The ability to perform a sharp 180-degree turn should be worked upon in field-based and gym-based scenarios. Not only should you be practising applying maximal force and hitting the correct shapes before & during the maximal deceleration, but also the positions batsmen make on the way back out in a maximal acceleration. This will help with the development of neural pathways and physiological tissue changes which in turn, will improve the acceleration and deceleration capabilities of the athlete.
This can be targeted by using field-based practices looking for reactivity through the frontal plane. Key physical characteristics to be going after in these practices would be increasing ankle stiffness, reactive strength index (RSI) and lateral acceleration & deceleration capabilities. These will directly translate onto the pitch when looking to decrease time turning and increase the speed of running between the wickets.
Example gym-based techniques to increase deceleration capabilities and lateral acceleration could include:
- Lateral Plyometrics progressions
- Lateral explosive jumps
- Overloaded Jump progressions
- Overloaded decelerations with bi/unilateral progressions
- Using resisted sprints starting from side-on positions
- Olympic lift derivatives
One major factor when looking at deceleration in fast bowling, is the deceleration between the back foot contact and the front foot contact. The run-up velocity has a large part to play in this as well. If the entry velocity at back foot contact is high, this gives the rapid deceleration of the body more potential to translate greater forces to the delivery of the ball. This can only happen if the bowler has the relative strength to withstand the high forces that go through the front leg in order to bowl quickly. If the bowlers can’t withstand the forces, then we lose that front-braced leg that we are chasing after (4).

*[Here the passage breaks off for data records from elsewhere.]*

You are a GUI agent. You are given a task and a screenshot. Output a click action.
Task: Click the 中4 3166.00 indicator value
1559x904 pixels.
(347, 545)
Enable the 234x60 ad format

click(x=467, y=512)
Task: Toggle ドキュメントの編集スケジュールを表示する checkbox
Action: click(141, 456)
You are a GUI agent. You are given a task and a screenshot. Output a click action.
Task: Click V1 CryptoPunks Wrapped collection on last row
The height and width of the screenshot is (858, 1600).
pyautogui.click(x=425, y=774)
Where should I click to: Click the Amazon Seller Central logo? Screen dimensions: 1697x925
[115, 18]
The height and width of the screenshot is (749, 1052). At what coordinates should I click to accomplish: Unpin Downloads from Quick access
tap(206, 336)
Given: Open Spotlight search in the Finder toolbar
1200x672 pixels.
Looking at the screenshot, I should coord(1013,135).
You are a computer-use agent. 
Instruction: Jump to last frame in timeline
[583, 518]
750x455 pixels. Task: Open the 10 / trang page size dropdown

How to target deceleration capabilities in a field-based scenario :
- Isolated delivery stride practise
- Overloaded run-ups into delivery stride
- Practising the skill with a technical coach
- Continual exposure to braced delivery stride
Deceleration examples to use in a gym setting:
- Drop Jump progressions
- Plyometric progressions
- Braced leg single leg isometric mid-thigh pull (IMTP)
- Overloaded Jumps and landings
- Overloaded braced leg throws
- Olympic lift derivatives
Being able to decelerate late when chasing a ball towards the boundary is a great physical attribute to have. This means you have the physical capability to accelerate closer to the ball but also stop closer to the ball and therefore restrict the distance the ball travels away from the stumps and potentially restrict the opposition to a single rather than doubling up. These runs saved could be the vital difference between winning and losing.
Field-based practises to benefit deceleration when fielding:
- Unilateral stance decelerations
- Bilateral stance decelerations
- Lateral Plyometrics progressions
- Lateral explosive jumps and stick
- Assisted accelerations into decelerations
1. Hewit, J., Cronin, J., Button, C., & Hume, P. (2011). Understanding deceleration in sport. Strength & Conditioning Journal, 33(1), 47-52.
2. Weaver, L. M. (2005). Balance in netballers (Doctoral dissertation, Auckland University of Technology).
3. Andrews, J. R., McLeod, W. D., Ward, T., & Howard, K. (1977). The cutting mechanism. The American journal of sports medicine, 5(3), 111-121.
4. Feros, S., Young, W., O'Brian, B., & Bradshaw, R. (2012). Physically preparing the fast bowler in cricket: A review of the literature. J Aust Strength Cond, 20, 117-122.